Mostrando um enorme talento em todo tipo de automóvel que ele dirigia, Ickx acabou por se mudar para os monospostos em 1966, participando, e bem, de corridas de F3 e de F2, já correndo na equipe de Ken Tyrrell. Ainda em 1966, ele venceria sua primeira corrida de longa duração, os 1000km de Spa, com um BMW 2000ti ao lado do alemão Hubert Hahne. Para 1967, a equipe Tyrrell de F2 mudava de nome para Matra International e Ickx conheceria como companheiro de equipe seu maior rival nas pistas: Jackie Stewart. O escocês tinha acabado de estrear na F1 pela BRM com muito estardalhaço, mas ainda estava ligado a Tyrrell, que tinha lhe dado o título de campeão inglês de F3 em 1964, e estrearia no Europeu de F2 com grandes expectativas, porém, Ickx já tinha um ano na categoria e venceu sua primeira corrida na categoria num lugar que lhe seria bastante especial: Nürburgring. A pista alemã se tornaria a favorita de Ickx, enquanto Stewart lutava para que o circuito alemão fosse tirado do calendário automobilístico de alto nível. Não demorou para que Ickx e Stewart começassem a serem rivais tanto dentro como fora das pistas, com Ickx sempre procurando desafios justamente no perigo nas pistas, enquanto Stewart clamava por mais segurança.

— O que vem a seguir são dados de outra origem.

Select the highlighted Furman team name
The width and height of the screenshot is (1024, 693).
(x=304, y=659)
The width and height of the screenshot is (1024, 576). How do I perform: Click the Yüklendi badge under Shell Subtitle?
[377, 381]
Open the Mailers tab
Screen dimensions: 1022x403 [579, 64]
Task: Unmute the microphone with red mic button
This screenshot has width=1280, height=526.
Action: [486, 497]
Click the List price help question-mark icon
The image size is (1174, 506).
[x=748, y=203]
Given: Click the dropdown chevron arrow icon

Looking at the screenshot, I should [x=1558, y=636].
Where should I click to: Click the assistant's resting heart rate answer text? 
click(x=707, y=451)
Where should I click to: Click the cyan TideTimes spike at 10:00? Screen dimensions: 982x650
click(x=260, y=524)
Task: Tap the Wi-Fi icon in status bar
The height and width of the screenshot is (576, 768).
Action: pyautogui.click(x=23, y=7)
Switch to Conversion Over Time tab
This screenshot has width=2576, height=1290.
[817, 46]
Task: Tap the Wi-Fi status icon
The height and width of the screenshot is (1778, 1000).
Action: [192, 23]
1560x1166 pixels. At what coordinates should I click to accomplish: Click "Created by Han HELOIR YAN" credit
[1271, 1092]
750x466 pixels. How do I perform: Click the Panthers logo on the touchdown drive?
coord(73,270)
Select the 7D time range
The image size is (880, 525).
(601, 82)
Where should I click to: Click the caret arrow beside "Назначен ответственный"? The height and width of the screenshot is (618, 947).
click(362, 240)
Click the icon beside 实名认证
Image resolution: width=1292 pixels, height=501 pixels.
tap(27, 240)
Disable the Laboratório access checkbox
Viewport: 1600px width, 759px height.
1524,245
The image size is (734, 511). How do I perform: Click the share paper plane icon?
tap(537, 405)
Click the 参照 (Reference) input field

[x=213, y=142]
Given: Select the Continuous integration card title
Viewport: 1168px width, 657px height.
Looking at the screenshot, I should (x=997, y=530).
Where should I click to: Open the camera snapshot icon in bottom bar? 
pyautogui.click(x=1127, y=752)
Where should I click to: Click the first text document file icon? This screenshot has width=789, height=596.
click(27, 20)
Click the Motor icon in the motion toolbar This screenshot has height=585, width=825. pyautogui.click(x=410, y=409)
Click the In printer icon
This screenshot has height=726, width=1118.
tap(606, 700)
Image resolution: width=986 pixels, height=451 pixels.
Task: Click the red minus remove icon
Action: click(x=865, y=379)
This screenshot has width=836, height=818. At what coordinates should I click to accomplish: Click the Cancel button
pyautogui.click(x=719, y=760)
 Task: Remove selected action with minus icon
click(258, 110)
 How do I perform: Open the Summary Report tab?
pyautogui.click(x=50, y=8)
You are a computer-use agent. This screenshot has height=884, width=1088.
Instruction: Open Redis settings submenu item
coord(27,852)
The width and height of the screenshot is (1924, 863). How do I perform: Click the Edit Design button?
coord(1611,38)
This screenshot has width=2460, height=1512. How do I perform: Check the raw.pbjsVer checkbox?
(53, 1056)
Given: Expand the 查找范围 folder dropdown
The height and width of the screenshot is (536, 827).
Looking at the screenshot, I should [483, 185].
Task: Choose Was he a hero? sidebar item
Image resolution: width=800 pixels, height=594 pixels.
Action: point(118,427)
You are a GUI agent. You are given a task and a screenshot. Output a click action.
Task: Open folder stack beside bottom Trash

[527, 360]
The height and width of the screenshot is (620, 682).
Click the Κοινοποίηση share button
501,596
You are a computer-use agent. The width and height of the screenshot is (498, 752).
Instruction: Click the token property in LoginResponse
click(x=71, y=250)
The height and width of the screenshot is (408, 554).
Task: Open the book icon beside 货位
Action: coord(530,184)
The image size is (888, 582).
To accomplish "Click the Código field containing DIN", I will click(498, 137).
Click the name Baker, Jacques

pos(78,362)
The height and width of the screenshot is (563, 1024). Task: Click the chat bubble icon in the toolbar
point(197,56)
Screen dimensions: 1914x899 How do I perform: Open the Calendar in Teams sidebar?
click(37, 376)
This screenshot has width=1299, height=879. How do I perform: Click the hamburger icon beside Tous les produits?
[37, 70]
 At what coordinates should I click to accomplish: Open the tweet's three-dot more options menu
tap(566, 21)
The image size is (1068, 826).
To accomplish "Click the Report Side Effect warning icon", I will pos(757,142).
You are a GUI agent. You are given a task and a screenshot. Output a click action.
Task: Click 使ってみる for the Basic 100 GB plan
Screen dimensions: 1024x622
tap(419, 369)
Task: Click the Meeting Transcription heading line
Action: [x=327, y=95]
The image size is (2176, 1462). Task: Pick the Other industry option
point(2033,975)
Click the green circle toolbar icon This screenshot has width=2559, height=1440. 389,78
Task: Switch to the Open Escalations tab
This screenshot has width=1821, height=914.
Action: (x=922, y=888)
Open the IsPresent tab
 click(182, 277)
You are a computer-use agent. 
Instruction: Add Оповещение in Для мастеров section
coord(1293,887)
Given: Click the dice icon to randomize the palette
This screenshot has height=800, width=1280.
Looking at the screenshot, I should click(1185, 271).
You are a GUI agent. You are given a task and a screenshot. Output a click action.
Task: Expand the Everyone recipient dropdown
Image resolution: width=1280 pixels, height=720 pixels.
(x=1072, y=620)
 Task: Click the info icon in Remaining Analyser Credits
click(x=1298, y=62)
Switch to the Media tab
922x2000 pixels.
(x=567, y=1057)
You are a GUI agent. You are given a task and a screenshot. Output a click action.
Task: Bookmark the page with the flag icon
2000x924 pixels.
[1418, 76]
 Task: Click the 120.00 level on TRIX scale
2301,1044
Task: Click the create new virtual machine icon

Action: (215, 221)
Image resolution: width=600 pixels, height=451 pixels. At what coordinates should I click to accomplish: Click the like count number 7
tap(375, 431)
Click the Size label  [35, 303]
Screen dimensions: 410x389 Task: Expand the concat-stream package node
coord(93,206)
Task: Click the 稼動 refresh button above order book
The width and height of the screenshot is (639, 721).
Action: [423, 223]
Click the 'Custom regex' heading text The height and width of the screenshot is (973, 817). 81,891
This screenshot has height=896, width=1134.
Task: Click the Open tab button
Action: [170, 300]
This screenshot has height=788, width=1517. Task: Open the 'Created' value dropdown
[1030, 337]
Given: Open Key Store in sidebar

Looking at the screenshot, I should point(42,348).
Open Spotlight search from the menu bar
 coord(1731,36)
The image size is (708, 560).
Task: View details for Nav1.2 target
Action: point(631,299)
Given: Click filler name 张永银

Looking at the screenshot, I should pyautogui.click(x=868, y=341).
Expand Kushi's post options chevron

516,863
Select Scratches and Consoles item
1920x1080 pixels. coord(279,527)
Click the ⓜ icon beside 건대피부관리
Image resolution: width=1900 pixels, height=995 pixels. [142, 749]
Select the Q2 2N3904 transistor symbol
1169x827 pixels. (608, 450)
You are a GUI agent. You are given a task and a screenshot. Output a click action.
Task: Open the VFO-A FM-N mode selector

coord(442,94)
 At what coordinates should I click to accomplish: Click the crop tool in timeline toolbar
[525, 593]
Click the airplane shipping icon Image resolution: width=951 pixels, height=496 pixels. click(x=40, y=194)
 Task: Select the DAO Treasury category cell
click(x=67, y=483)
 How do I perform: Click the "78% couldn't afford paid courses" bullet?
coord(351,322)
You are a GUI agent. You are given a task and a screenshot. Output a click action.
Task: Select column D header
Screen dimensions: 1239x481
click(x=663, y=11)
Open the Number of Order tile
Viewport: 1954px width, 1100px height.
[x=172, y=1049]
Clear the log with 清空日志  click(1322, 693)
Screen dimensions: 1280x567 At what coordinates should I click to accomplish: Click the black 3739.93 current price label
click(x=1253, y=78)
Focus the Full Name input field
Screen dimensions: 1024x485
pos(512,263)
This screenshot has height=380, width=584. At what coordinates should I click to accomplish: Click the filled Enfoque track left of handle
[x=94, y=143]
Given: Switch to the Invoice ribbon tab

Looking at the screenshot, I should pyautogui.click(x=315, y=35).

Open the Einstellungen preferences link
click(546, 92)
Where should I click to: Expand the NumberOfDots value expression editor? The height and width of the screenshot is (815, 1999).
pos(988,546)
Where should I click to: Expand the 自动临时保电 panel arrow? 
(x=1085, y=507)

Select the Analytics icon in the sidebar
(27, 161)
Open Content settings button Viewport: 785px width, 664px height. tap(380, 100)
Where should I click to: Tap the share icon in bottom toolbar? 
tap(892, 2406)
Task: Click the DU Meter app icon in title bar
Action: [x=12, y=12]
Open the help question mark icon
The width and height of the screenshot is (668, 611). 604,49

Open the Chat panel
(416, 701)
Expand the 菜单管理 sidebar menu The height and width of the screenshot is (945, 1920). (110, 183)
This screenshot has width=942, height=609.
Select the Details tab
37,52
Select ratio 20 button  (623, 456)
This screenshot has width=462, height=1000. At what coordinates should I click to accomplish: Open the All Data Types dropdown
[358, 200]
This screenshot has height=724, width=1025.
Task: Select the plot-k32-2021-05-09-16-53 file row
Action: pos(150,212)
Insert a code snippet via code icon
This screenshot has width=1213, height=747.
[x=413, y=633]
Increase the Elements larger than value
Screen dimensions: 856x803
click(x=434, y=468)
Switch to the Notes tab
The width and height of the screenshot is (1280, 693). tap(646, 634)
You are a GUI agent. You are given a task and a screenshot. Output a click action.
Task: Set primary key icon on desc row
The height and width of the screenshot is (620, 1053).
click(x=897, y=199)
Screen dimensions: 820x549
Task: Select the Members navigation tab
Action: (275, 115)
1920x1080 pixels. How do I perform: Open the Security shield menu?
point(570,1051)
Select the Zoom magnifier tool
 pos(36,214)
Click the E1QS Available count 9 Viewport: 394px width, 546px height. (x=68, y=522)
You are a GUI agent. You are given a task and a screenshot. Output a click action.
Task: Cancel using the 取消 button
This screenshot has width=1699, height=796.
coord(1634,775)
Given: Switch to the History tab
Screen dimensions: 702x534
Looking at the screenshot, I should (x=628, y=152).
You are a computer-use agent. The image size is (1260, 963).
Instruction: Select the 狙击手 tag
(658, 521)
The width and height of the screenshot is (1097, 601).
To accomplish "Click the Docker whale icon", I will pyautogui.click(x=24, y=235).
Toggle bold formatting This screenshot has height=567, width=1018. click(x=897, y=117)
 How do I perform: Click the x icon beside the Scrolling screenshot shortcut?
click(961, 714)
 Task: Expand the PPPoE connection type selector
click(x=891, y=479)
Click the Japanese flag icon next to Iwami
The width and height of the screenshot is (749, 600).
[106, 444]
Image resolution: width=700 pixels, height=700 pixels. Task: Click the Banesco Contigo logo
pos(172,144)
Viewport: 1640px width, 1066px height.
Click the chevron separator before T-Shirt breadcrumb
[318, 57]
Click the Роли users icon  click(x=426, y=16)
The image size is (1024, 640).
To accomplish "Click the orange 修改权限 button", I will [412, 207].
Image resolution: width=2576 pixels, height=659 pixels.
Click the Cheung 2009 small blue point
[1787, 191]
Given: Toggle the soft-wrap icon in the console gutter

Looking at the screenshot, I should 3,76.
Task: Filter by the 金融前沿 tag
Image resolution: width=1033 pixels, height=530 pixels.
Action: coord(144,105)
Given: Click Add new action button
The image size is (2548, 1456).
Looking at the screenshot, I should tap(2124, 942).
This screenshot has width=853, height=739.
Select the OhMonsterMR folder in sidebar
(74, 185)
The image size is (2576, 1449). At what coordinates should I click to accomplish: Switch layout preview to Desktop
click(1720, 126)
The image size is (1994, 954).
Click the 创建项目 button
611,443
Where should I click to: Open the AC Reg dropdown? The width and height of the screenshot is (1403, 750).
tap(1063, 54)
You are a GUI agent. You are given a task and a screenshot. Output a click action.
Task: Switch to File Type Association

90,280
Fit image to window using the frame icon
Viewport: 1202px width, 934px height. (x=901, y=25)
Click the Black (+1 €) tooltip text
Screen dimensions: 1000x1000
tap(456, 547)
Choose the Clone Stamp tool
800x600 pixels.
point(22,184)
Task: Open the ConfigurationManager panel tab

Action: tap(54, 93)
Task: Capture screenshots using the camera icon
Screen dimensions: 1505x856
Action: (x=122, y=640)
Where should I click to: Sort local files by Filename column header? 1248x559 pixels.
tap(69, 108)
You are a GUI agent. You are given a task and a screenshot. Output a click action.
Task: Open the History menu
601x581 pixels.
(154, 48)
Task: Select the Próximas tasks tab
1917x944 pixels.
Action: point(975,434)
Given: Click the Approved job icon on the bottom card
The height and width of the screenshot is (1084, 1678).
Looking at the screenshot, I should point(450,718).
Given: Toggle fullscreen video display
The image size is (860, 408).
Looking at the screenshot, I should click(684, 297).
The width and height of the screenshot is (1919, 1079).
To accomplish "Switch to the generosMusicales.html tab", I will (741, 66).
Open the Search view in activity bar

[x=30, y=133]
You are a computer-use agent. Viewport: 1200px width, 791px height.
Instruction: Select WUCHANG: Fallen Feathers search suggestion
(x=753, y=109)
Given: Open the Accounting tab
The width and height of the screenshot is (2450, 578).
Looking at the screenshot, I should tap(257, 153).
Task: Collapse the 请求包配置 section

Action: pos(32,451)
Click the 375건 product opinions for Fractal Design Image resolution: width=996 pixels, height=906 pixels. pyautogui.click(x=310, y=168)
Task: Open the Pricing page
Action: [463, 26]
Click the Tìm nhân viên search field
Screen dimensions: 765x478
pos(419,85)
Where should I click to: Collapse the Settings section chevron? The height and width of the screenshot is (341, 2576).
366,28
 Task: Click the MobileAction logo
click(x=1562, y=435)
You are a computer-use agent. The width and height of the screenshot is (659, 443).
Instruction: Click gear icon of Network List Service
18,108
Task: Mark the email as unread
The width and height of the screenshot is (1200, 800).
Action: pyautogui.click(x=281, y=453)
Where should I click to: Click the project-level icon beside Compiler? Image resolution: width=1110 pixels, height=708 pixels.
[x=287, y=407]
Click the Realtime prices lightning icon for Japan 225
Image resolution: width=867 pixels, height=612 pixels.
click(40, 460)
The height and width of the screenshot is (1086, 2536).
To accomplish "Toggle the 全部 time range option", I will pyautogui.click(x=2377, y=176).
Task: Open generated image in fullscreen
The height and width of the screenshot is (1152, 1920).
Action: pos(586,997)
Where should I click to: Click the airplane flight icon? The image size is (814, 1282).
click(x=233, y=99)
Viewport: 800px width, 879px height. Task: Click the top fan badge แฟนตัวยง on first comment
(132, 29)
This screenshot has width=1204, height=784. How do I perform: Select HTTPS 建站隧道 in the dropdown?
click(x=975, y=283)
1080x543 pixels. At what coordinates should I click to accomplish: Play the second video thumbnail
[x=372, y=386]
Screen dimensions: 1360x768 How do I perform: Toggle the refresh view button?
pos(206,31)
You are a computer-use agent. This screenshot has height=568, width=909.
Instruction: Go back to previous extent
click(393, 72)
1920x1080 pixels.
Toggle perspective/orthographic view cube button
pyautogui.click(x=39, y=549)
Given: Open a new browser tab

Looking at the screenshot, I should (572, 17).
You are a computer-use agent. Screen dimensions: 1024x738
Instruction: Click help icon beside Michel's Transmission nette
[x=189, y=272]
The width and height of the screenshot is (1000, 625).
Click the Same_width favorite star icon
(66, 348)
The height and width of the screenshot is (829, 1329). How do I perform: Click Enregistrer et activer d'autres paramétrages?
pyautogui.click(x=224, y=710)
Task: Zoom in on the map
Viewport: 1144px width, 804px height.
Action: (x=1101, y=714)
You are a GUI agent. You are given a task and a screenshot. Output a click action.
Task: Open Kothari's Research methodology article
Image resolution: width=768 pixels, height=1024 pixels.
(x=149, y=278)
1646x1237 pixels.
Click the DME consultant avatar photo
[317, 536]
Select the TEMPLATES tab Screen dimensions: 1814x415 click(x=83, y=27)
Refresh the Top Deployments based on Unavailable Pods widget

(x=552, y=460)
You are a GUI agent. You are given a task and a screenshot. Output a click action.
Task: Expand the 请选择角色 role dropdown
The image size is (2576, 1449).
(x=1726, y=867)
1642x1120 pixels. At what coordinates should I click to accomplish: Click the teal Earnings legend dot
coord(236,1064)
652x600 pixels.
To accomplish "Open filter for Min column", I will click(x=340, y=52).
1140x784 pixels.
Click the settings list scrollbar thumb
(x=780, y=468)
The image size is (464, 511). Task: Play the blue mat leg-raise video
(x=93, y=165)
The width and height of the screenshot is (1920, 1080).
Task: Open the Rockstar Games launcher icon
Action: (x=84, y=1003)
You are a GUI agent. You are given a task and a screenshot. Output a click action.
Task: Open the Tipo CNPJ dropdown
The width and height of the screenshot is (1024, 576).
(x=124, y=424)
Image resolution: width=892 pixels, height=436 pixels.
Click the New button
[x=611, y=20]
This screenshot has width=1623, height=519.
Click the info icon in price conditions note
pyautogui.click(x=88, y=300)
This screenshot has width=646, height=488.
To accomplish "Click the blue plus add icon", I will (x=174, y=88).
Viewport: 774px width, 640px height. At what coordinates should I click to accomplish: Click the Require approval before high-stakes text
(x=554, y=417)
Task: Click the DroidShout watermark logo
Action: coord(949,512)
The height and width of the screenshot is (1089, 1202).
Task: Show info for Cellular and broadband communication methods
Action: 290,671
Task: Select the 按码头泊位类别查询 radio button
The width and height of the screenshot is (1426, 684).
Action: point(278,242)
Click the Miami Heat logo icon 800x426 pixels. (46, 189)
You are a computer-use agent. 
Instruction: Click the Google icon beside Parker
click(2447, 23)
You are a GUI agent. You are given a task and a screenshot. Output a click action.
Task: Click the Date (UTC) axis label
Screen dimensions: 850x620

Ainda em 1967, com apenas 22 anos de idade e dois anos correndo no automobilismo, Ickx fez sua estréia na F1. O Grande Prêmio da Alemanha em Nürburgring tinha poucos inscritos e os organizadores, para rechear mais o magro grid, chamou as principais equipes de F2 para participar da corrida de F1. O paddock foi surpreendido quando o jovem belga, com seu Matra F2, ficou com o 3º melhor tempo da Classificação, ficando atrás somente de Denny Hulme e Jim Clark. Pelas regras da época, independente do tempo feito nos treinos, os carros de F2 largariam atrás dos carros de F1 e Ickx foi obrigado a largar lá atrás. Porém, isso não foi empecilho para que já na 4º volta o belga já estivesse na 5º posição, à frente de 12 carros de F1. Infelizmente, a sua suspensão dianteira quebrou e ele foi forçado a abandonar, mas Jacky Ickx já tinha deixado sua marca na principal categoria de automobilismo. As equipes de F1 ficaram muito interessadas em contratar o belga, mas com todas as vagas já preenchidas em equipes grandes, Ickx fez sua verdadeira estréia na F1 no Grande Prêmio da Itália daquele ano pela equipe Cooper-Maserati e, mesmo com um carro fraco, Ickx impressiona novamente ao conseguir o sexto lugar, marcando seu primeiro ponto logo em sua estréia de verdade. Para completar um ano magnífico, Ickx venceria o Campeonato Europeu de F2, derrotando o piloto oficial da Brabham, o australiano Derek Gardner. Fora dos monospostos, Ickx continuava se destacando em provas de longa duração e com mais uma vitória nos 1000 km de Spa, além de seus contatos com a Matra, Jacky é contratado pela equipe de John Wyer e faria sua estréia em Le Mans naquele ano.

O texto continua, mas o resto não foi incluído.